Strike adds to mounting pressure on mainland Portugal’s State health system 

With the deadlock between Portugal’s central government and mainland doctors still unbroken, the nation’s nurses represented by union SNE have now added their own overtime ban into the complicated mix.

The strike is set to run until November 25. Its intention is to get the PS Socialist government to correct what SNE  calls “wage stagnation” across the mainland.

In a statement, the union says “this fight by nursing workers is aimed at getting the government of the Republic, as the governments of the Autonomous Regions of the Azores and Madeira have done*, to correct pay reversals resulting from legislation passed in 2022” regarding the way years of professional practice are accounted for. 

According to the union, the legislation creates “an injustice made worse by the impact on the amount paid for overtime work.”

SNE’s demands focus on “starting the process of reviewing the career and salary scale with representatives from the Ministry of Finance and the Ministry of Health and correcting the stagnation in nurses’ salaries over the last nine years, by signing a negotiating protocol for a Global Collective Labour Agreement.”

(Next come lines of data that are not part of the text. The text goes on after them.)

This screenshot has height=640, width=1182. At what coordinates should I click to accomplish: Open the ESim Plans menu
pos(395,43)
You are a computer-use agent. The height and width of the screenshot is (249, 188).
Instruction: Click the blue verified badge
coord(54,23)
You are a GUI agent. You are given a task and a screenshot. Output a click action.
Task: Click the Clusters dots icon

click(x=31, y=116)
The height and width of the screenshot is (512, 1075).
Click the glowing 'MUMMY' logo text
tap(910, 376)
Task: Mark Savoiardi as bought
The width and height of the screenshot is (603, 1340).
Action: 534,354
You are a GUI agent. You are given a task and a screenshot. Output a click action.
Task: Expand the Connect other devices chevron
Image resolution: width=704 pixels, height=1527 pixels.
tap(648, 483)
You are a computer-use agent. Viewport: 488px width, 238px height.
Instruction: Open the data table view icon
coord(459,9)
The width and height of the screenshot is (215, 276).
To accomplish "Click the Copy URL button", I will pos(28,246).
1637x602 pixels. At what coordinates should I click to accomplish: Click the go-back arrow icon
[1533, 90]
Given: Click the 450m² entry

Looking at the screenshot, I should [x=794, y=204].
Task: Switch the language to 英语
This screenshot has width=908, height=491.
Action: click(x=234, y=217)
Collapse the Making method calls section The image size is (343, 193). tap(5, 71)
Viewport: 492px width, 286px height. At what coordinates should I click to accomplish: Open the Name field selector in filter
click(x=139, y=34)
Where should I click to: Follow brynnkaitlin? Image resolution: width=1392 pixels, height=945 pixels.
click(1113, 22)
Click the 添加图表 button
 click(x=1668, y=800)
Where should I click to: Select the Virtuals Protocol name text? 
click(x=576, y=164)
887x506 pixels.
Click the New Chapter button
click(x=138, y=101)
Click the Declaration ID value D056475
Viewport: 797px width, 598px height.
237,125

This strike is additional to the one announced by SINDEPOR, the democratic union of nurses, running from November 3 to December 31.

As SINDEPOR has said in a statement: “The response capacity of the SNS is worsening day by day, to the detriment of all Portuguese people, whether they are SNS professionals or not (…) We have no doubt that with more satisfied workers, the quality of the SNS response will increase, and nurses are the largest professional class in this service.”

The mounting problems of Portugal’s State health system have seen all kinds of ‘forecasts’ for the coming month, none of them positive.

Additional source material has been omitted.